🧩 Paradox 19 — Quantum Eraser
Erasing which‑way information restores interference — even after detection#
RTT Paradox Resilience Checker — Candidate File#
(Source: your active tab) github.com
1. Paradox Statement#
The Quantum Eraser experiment shows that erasing which‑way information can restore interference patterns — even if the particle has already been detected.
This creates a striking contradiction:
- When which‑way information exists → no interference
- When which‑way information is erased → interference returns
- Even if the erasure happens after the particle hits the screen
This challenges classical notions of causality, time ordering, and measurement.
2. S‑E‑R Breakdown#
S — Structural Layer#
- The system begins in a superposition of both slits.
- Which‑way detectors entangle the particle with a marker.
- Structural coherence is lost when path information becomes encoded.
- Erasing the marker restores structural superposition.
E — Energetic Layer#
- Measurement introduces energetic coupling that breaks phase relationships.
- Erasure removes the energetic signature of which‑way information.
- Interference requires stable energetic phase coherence.
- Energetic drift is reversed by erasing the entanglement channel.
R — Relational Layer#
- Which‑way information is a relational property between observer and system.
- The paradox emerges when relational knowledge is treated as intrinsic.
- Erasing information changes the relational frame, not the past event.
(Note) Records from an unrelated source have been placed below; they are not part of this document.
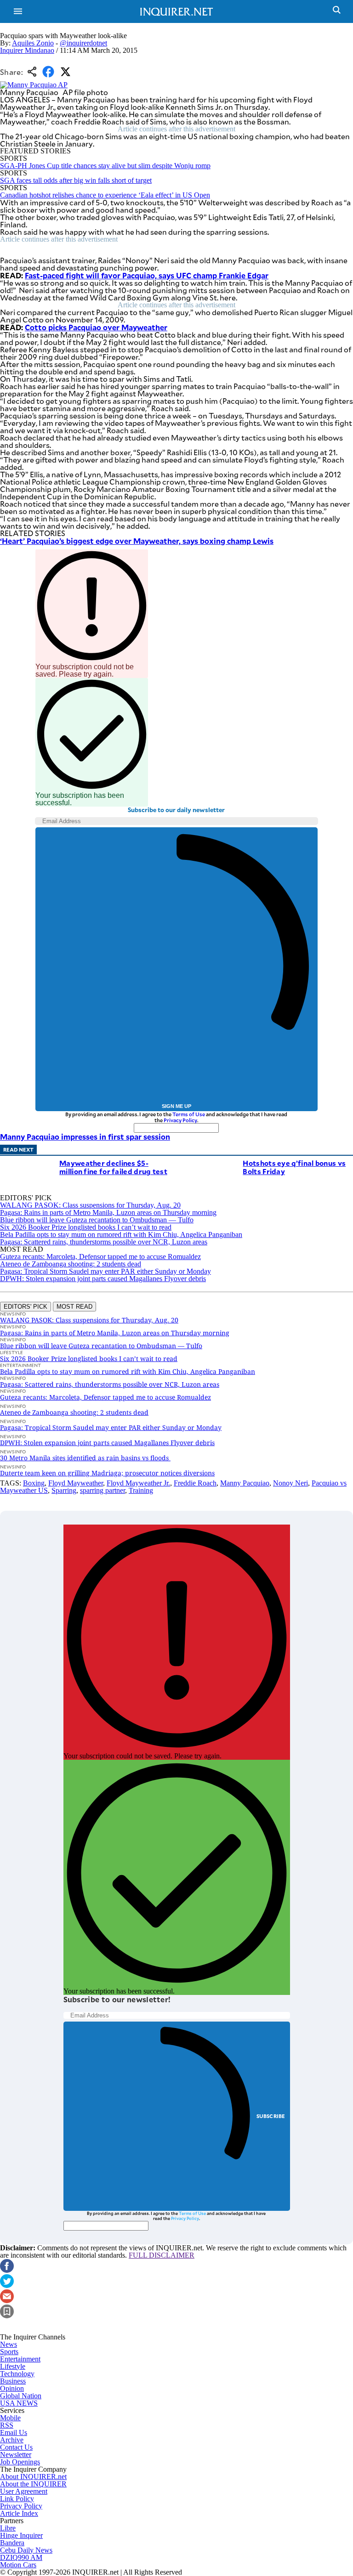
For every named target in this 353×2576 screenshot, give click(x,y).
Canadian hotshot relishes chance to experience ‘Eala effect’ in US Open (105, 195)
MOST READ (74, 1306)
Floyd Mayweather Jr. (138, 1483)
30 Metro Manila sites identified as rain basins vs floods (85, 1457)
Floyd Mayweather (75, 1483)
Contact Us (16, 2447)
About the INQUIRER (33, 2484)
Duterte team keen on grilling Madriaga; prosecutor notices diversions (107, 1473)
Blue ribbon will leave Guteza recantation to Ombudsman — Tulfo (97, 1220)
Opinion (12, 2388)
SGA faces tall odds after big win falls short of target (76, 180)
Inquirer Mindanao (27, 50)
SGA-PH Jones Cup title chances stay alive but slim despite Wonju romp (105, 165)
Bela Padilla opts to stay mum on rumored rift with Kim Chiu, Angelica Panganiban (121, 1234)
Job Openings (20, 2462)
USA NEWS (19, 2403)
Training (141, 1490)
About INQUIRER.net (33, 2476)
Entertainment (20, 2359)
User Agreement (23, 2491)
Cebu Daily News (26, 2550)
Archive (11, 2440)
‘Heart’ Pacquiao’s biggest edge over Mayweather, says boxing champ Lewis (136, 541)
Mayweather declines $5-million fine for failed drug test (113, 1167)
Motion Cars (18, 2565)
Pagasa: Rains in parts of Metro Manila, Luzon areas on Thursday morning (108, 1212)
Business (13, 2381)
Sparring (63, 1490)
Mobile (10, 2418)
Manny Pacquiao (244, 1483)
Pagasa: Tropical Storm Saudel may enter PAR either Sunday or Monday (105, 1271)
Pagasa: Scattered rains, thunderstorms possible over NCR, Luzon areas (103, 1242)
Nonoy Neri (290, 1483)
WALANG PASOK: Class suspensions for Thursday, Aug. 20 (90, 1205)
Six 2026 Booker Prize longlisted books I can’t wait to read (85, 1227)
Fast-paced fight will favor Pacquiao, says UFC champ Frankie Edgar (146, 275)
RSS (6, 2425)
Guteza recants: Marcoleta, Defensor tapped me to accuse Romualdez (100, 1256)
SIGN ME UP (176, 1106)
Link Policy (17, 2499)
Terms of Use (188, 1114)
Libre (8, 2528)
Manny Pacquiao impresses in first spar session (85, 1136)
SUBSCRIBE (270, 2116)
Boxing (34, 1483)
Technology (17, 2374)
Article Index (19, 2513)
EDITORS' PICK (25, 1306)
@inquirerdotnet (83, 43)
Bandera (12, 2543)
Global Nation (20, 2396)
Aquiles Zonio (33, 43)
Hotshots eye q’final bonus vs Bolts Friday (294, 1167)
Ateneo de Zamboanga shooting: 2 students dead (70, 1264)
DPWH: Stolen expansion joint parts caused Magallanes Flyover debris (103, 1278)
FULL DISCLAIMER (161, 2255)
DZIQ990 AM (21, 2557)
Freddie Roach (195, 1483)
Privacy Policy (180, 1120)
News (8, 2344)
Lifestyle (12, 2366)
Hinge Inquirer (21, 2535)
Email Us (13, 2432)
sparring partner (102, 1490)
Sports (9, 2352)
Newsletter (15, 2454)
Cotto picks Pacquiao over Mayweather (96, 327)
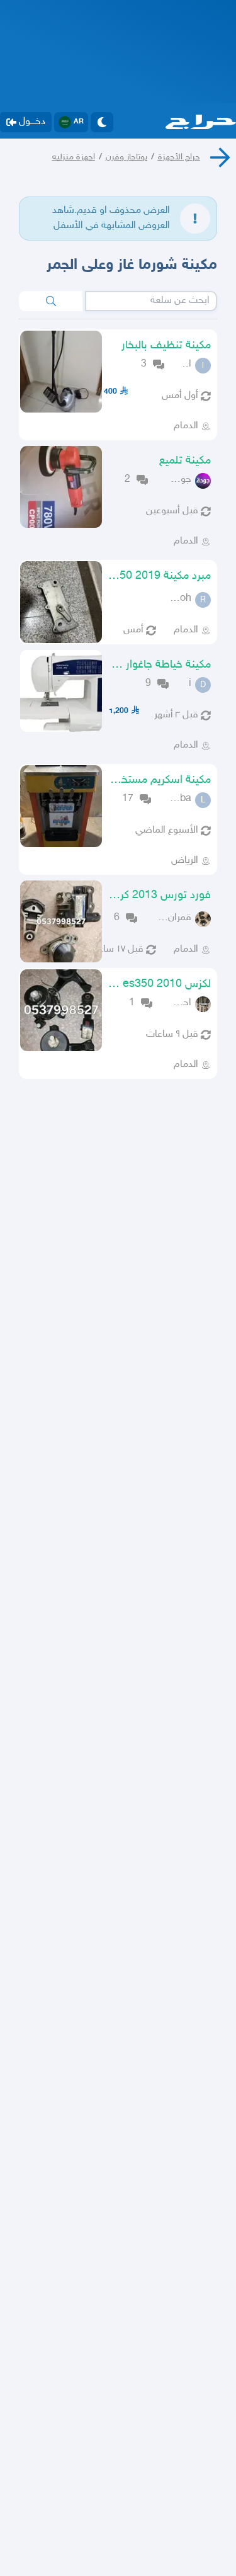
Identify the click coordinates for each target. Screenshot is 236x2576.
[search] (50, 301)
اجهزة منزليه (73, 157)
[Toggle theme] (102, 122)
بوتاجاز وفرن (126, 157)
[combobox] (151, 301)
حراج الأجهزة (179, 157)
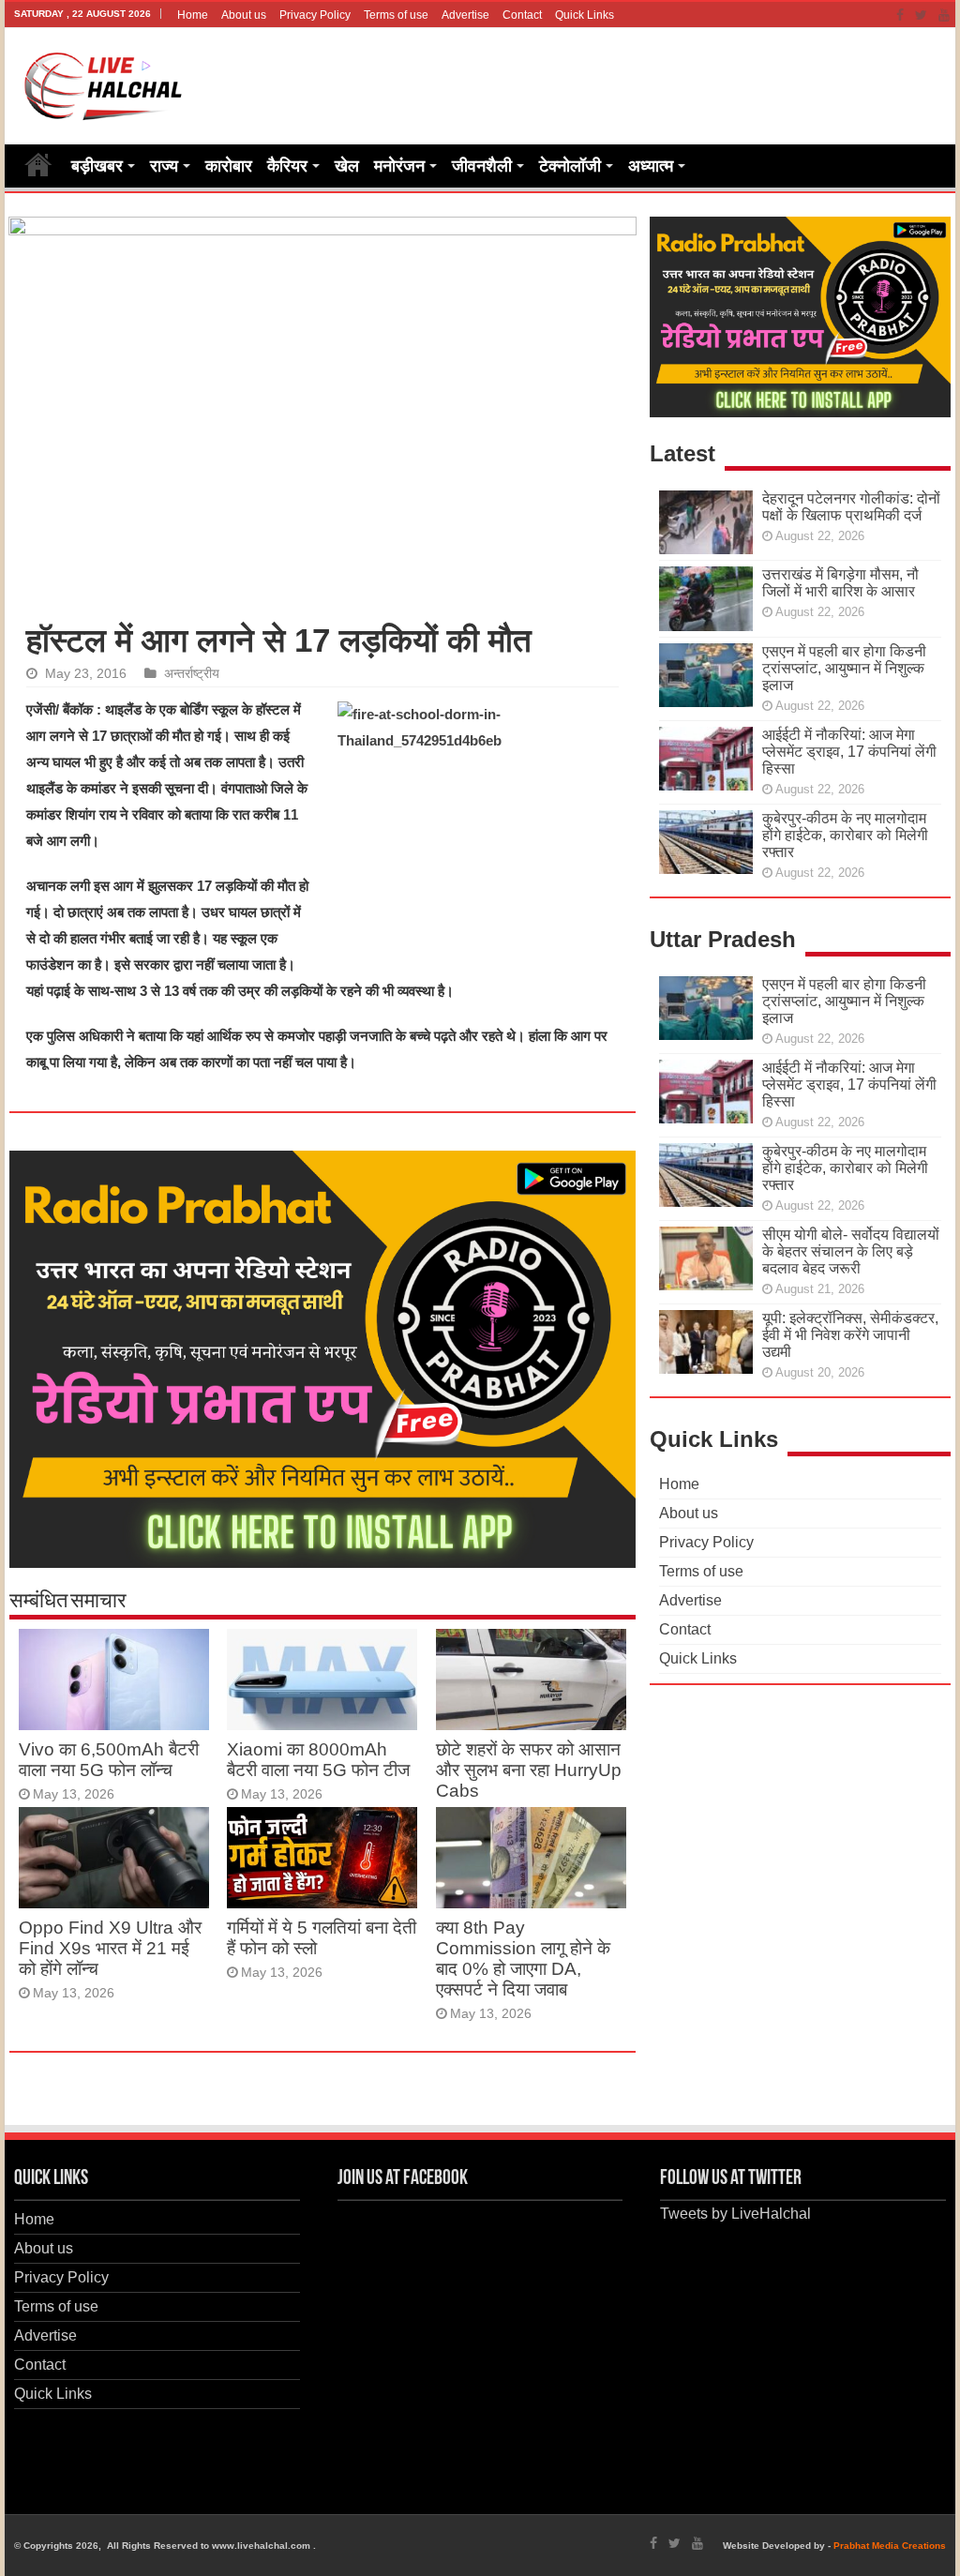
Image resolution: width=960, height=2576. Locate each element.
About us (243, 15)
- Interference depends on relational ignorance, not temporal order.
3. FFF Flow Analysis#
F1 — Forward Flow#
Particle enters slits → superposition → entanglement with which‑way marker → interference destroyed.
F2 — Feedback Flow#
Observer erases which‑way information → relational frame resets → interference restored.
F3 — Fractal Flow#
Information flows across layers:
path → entanglement → erasure → restored coherence.
4. RTT Resolution#
RTT resolves the Quantum Eraser paradox by reframing which‑way information as a G2 relational operator, not a G1 structural property.
Key insights:#
- Interference requires G1→G2→G3 harmonic evolution.
- Which‑way detection locks the system into a G2 relational frame, preventing harmonic progression.
- Erasure removes the relational lock, allowing harmonic coherence to re‑emerge.
- The apparent “retrocausality” is actually a frame‑alignment correction, not backward‑in‑time influence.
Thus:
- Measurement creates a relational constraint.
- Erasure removes that constraint.
- The system’s harmonic evolution resumes, restoring interference.
RTT classifies the Quantum Eraser as a Relational‑Harmonic Frame Restoration Paradox.
5. Resilience Score#
Resilience Rating: ★★★★★ (Very High)
RTT neutralizes the paradox through:
- relational frame separation
- harmonic coherence modeling
- drift‑bounded entanglement rules
- operator‑layer distinctions (G1/G2/G3)
6. Notes & Cross‑Links#
- Related paradoxes: Double‑Slit Which‑Way, Quantum Zeno, EPR.
- Maps into RTT‑12 Layers 6–11 (measurement → coherence → harmonic evolution).
- Useful for teaching entanglement, information, and relational measurement.